Actually, it's more complicated than your effort to sweep it all away would acknowledge.
IF (and it is true) the schools in Indonesia noted (on the school records) that young Barack's citizenship was "Indonesian,"
then it can only be true that EITHER (1) President Obama is Constitutionally ineligible to be President of the United States OR (2) the Indonesian school records were falsified by the Obama family AT the time of his application to be admitted into that school.
As to the former (number 1), IF the President at any time in his life was a citizen of Indonesia, which does not recognize dual citizenship, then in order for him to BECOME a U.S. citizen, he would have to be naturalized. (If he was a citizen of Indonesia who never got naturalized, that's even worse, for in that case he's STILL a citizen of Indonesia -- not a citizen of the United States). If he is a U.S. citizen because he got naturalized, then he is not a natural born U.S. citizen. And he would then be Constitutionally ineligible to be President.
{NOTE HOWEVER -- there is a very legitimate possible rebuttal to the foregoing musings. It is doubtful that the young Barack could "renounce" his U.S. citizenship based just on the actions of his parents, without more.

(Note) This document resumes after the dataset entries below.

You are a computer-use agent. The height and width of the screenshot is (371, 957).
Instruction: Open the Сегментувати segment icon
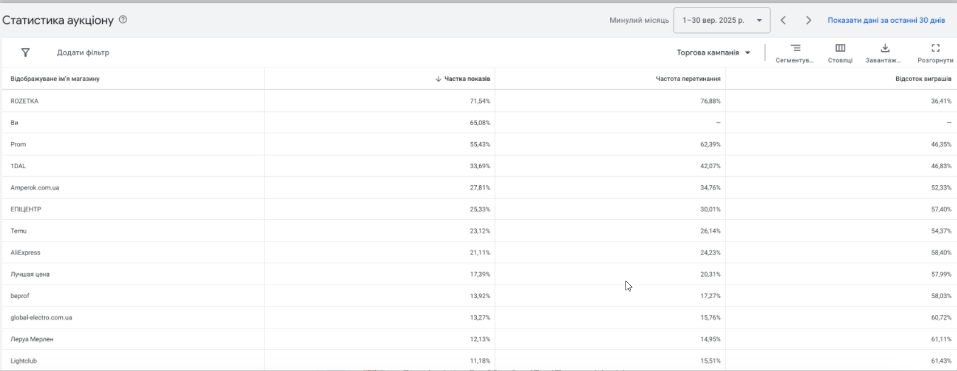pyautogui.click(x=795, y=48)
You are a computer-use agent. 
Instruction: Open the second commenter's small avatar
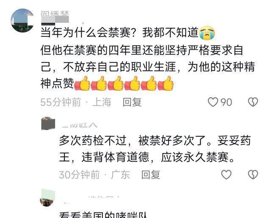(x=48, y=123)

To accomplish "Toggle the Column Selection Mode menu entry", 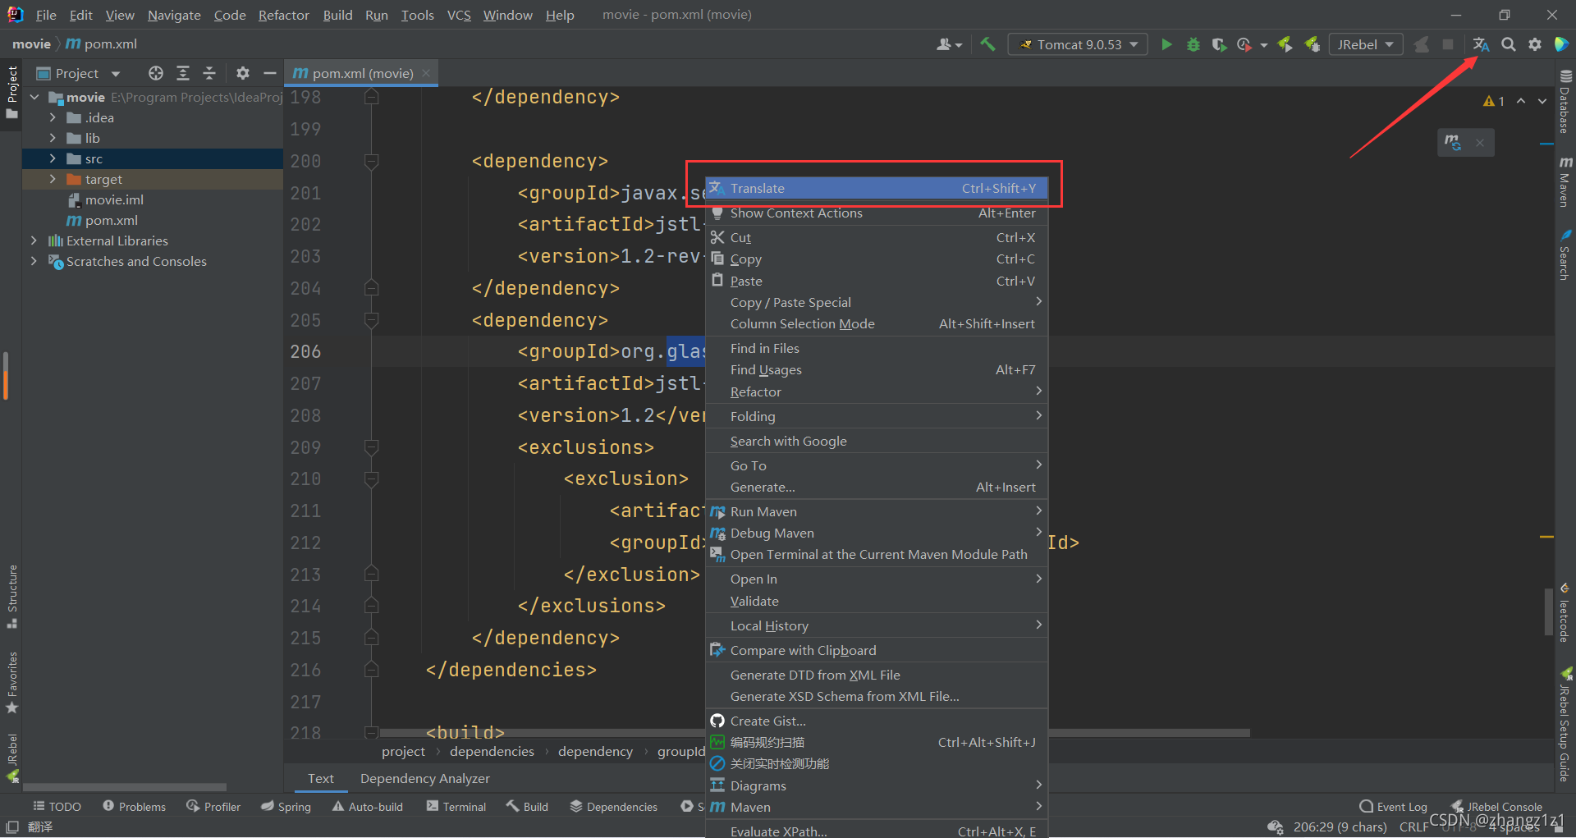I will click(x=802, y=324).
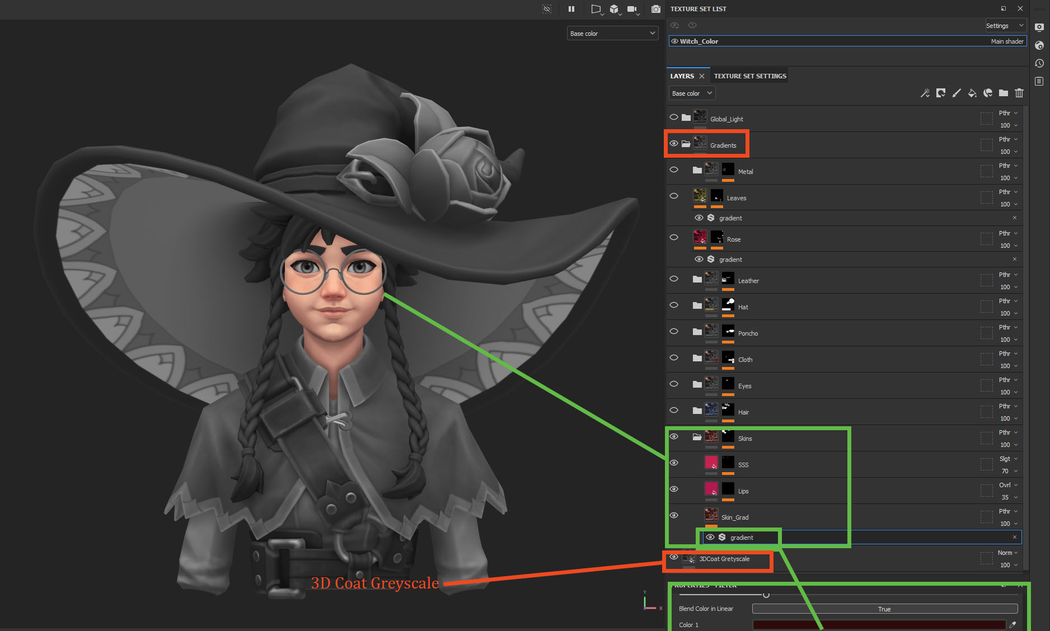Image resolution: width=1050 pixels, height=631 pixels.
Task: Switch to Texture Set Settings tab
Action: click(750, 76)
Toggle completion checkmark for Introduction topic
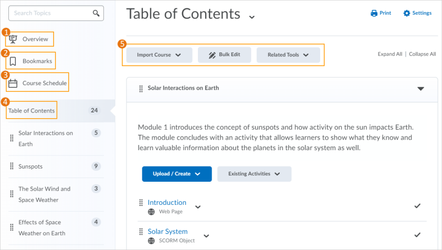Image resolution: width=442 pixels, height=250 pixels. pos(417,206)
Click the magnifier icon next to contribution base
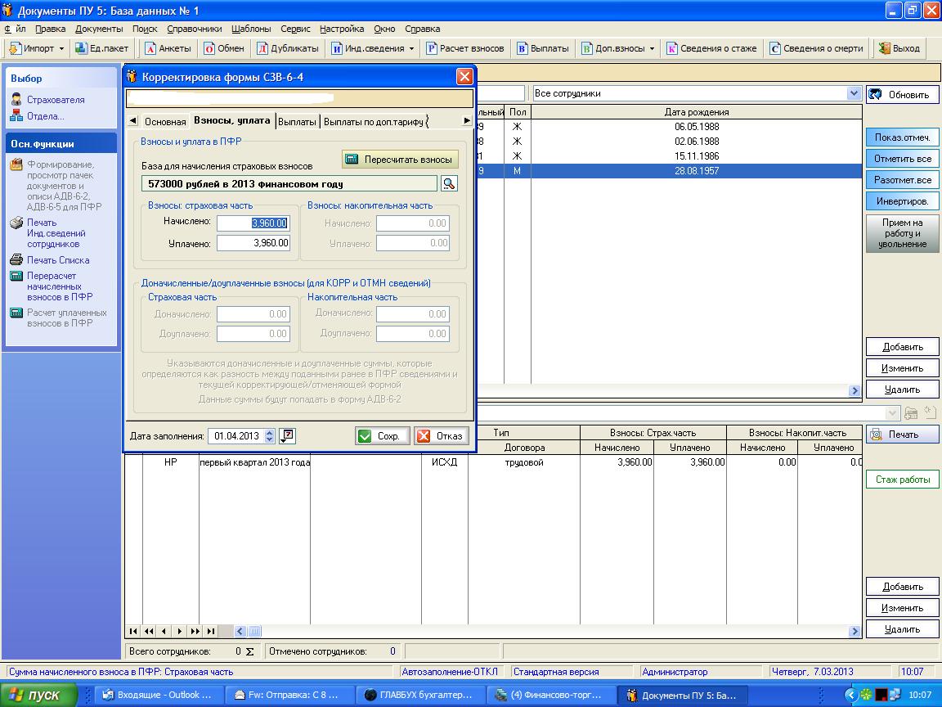The height and width of the screenshot is (707, 942). [449, 183]
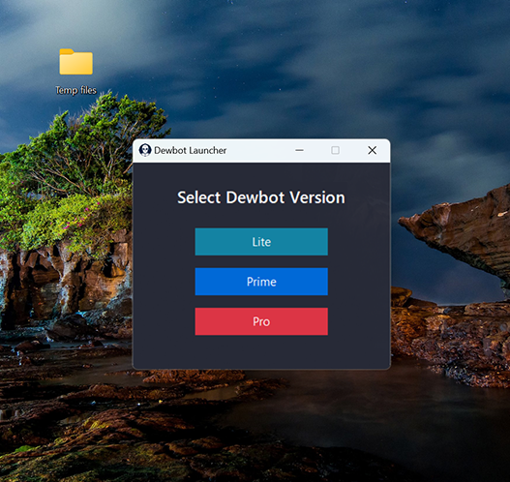Click the X icon of Dewbot Launcher
Image resolution: width=510 pixels, height=482 pixels.
click(372, 150)
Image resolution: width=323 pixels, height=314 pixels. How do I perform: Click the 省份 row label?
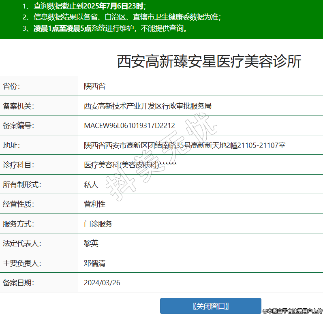(11, 86)
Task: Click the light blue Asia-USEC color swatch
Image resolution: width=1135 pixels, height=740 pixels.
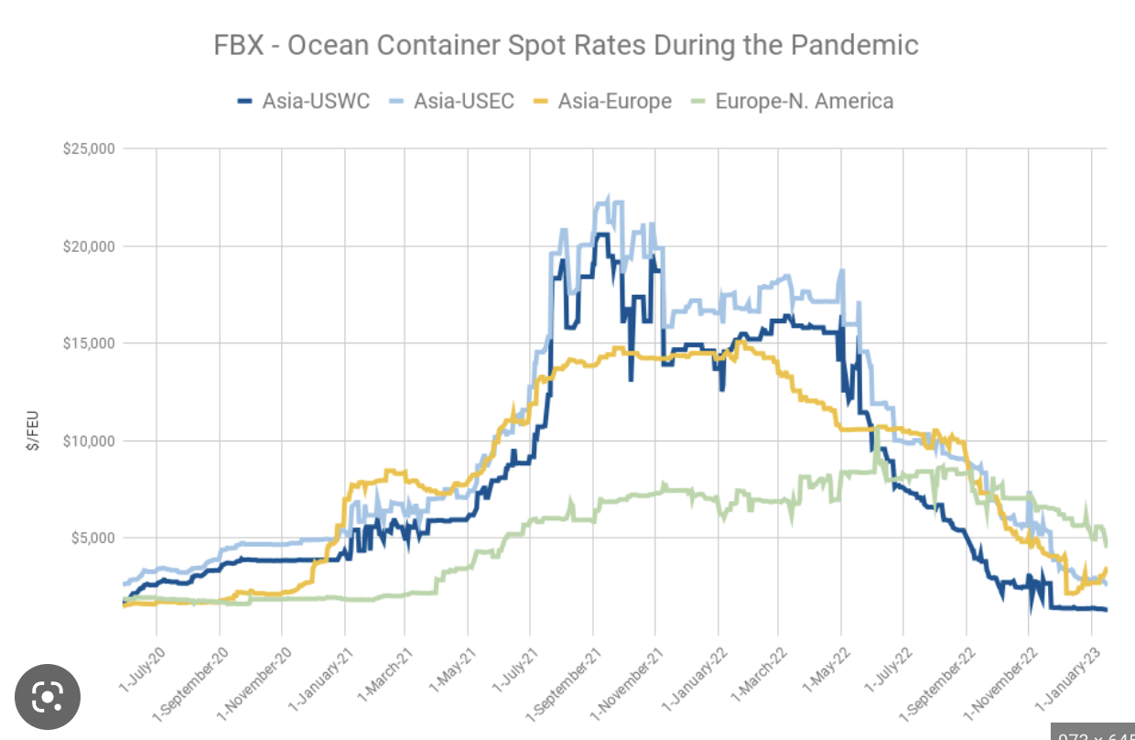Action: 398,102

SO, maybe none of that stuff ever did terminate his U.S. citizenship -- assuming he was born in Hawaii.}
But, as to the latter (number 2), IF the President's family lied about his claimed Indonesian citizenship on his school application papers, then we know that his family was willing and able to lie about his citizenship. This is why the Certification of Live Birth -- based on a shitload of hearsay type information -- was always less than persuasive. It is not difficult to imagine the pregnant mother of the future President being unable to fly and having to give birth in Kenya, instead. And it does not require a massive conspiracy theory to figure that she was bright enough to realize that this scenario might cause her newborn baby some future difficulties as to citizenship. (No thought of his being a possible President required to be concerned about the legal ramifications of his citizenship).